37. On the dismissal of the petition, the question that arises especially when the present board of directors has been constituted by our order, the performance of which we have found to be as unsatisfactory as the earlier one, as to who should have the management of the company when it has assets over Rs. 1 crore in the form of deposits with the customs department Rs. 60 lakhs and spare parts worth about Rs. 40 lakhs. The company in its annual general body meeting held on July 15, 1991, elected a set of directors which we had, in our order dated July 11, 1991, ordered that the resolution should not be given effect to. Now that the petition has been dismissed, the board of directors as elected by the general body meeting held on July 15, 1991, will manage the affairs of the company with immediate effect. Petitioner No. 1 who was appointed by us as the chairman will within a period of two months, hand over all the properties of the company both movable and immovable which are in his charge and also render full accounts of the company during his tenure as chairman to the new board. We hope that the reconstituted new board would now remedy all the deficiencies and evolve a suitable strategy to revive the company.
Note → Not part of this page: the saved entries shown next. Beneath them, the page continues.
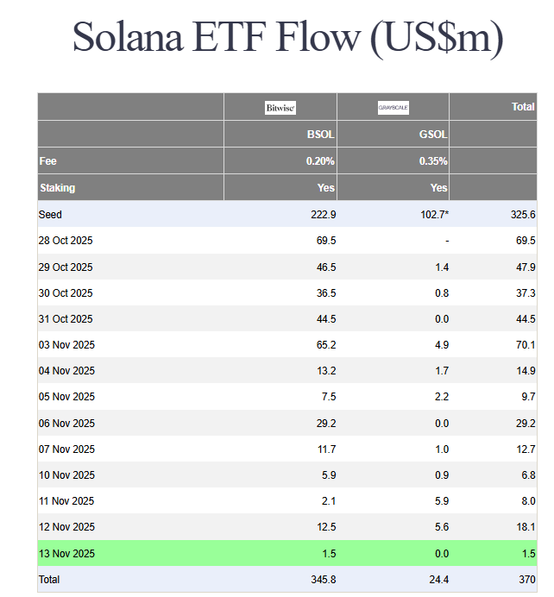Select the 03 Nov 2025 row date

coord(66,344)
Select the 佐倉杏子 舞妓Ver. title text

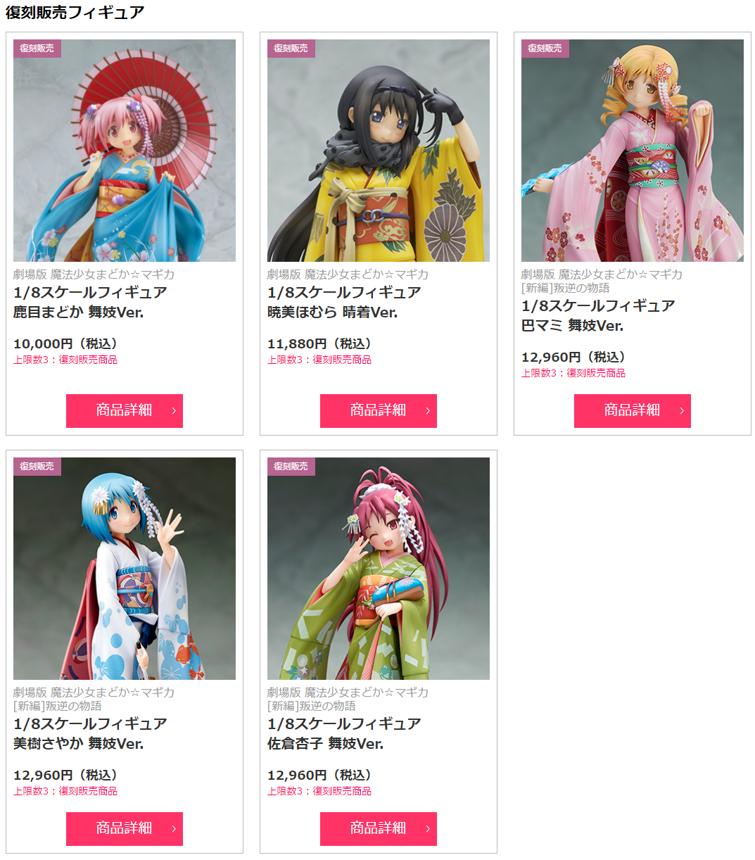pyautogui.click(x=326, y=744)
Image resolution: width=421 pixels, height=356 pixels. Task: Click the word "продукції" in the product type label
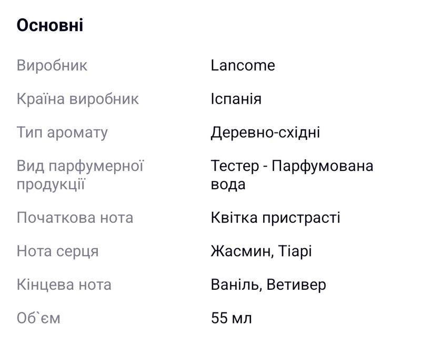point(51,185)
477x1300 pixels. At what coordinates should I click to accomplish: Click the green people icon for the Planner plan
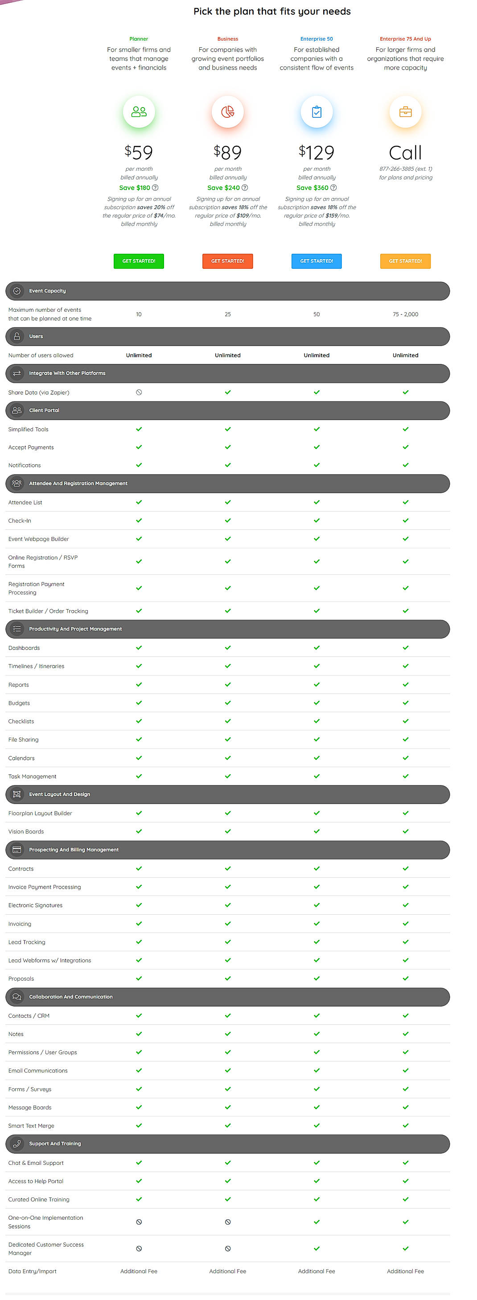tap(139, 112)
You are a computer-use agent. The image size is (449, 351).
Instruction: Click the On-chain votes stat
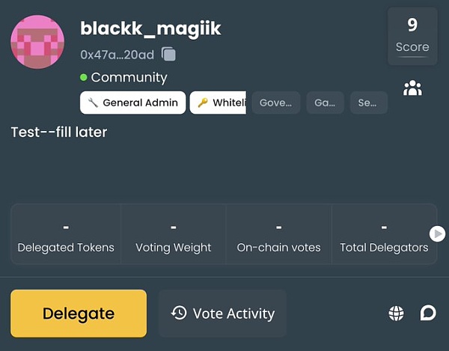tap(278, 235)
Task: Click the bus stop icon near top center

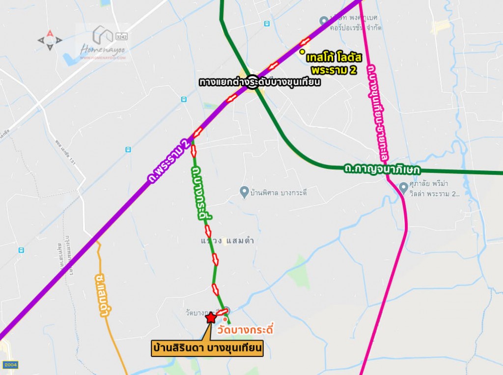Action: [267, 24]
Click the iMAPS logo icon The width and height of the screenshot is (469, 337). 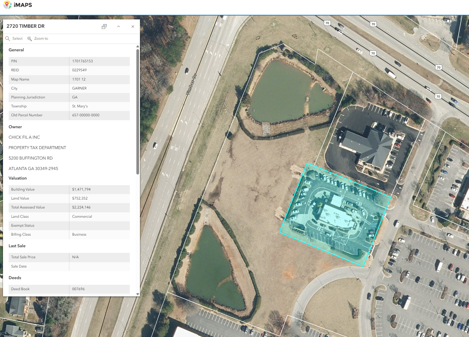pyautogui.click(x=7, y=5)
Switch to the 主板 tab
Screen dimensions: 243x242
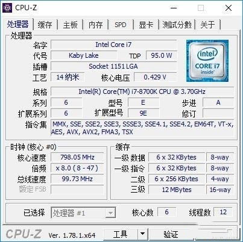70,25
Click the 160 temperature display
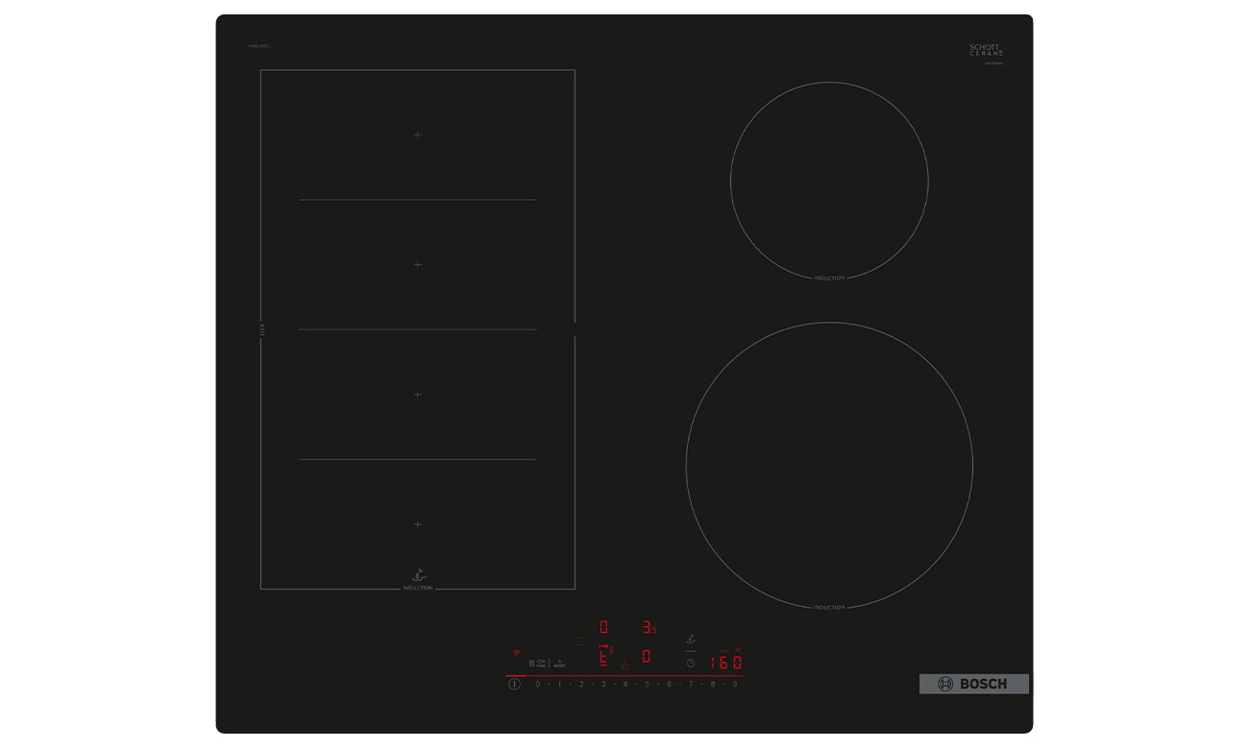Viewport: 1249px width, 749px height. (725, 663)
38. Before we part with the case, we feel that it is essential to observe that in view of the various irregularities noticed in the conduct of the affairs of the company and in view that it has lost its substratum and even the petitioner’s group having a large stake in the company failing to take over management, the Central Government may have to consider taking appropriate action under Section 439 read with Section 433 of the Act, in case the new board also fails to revive the company within a reasonable period of time.
39. With this observation, we dispose of the petition as dismissed.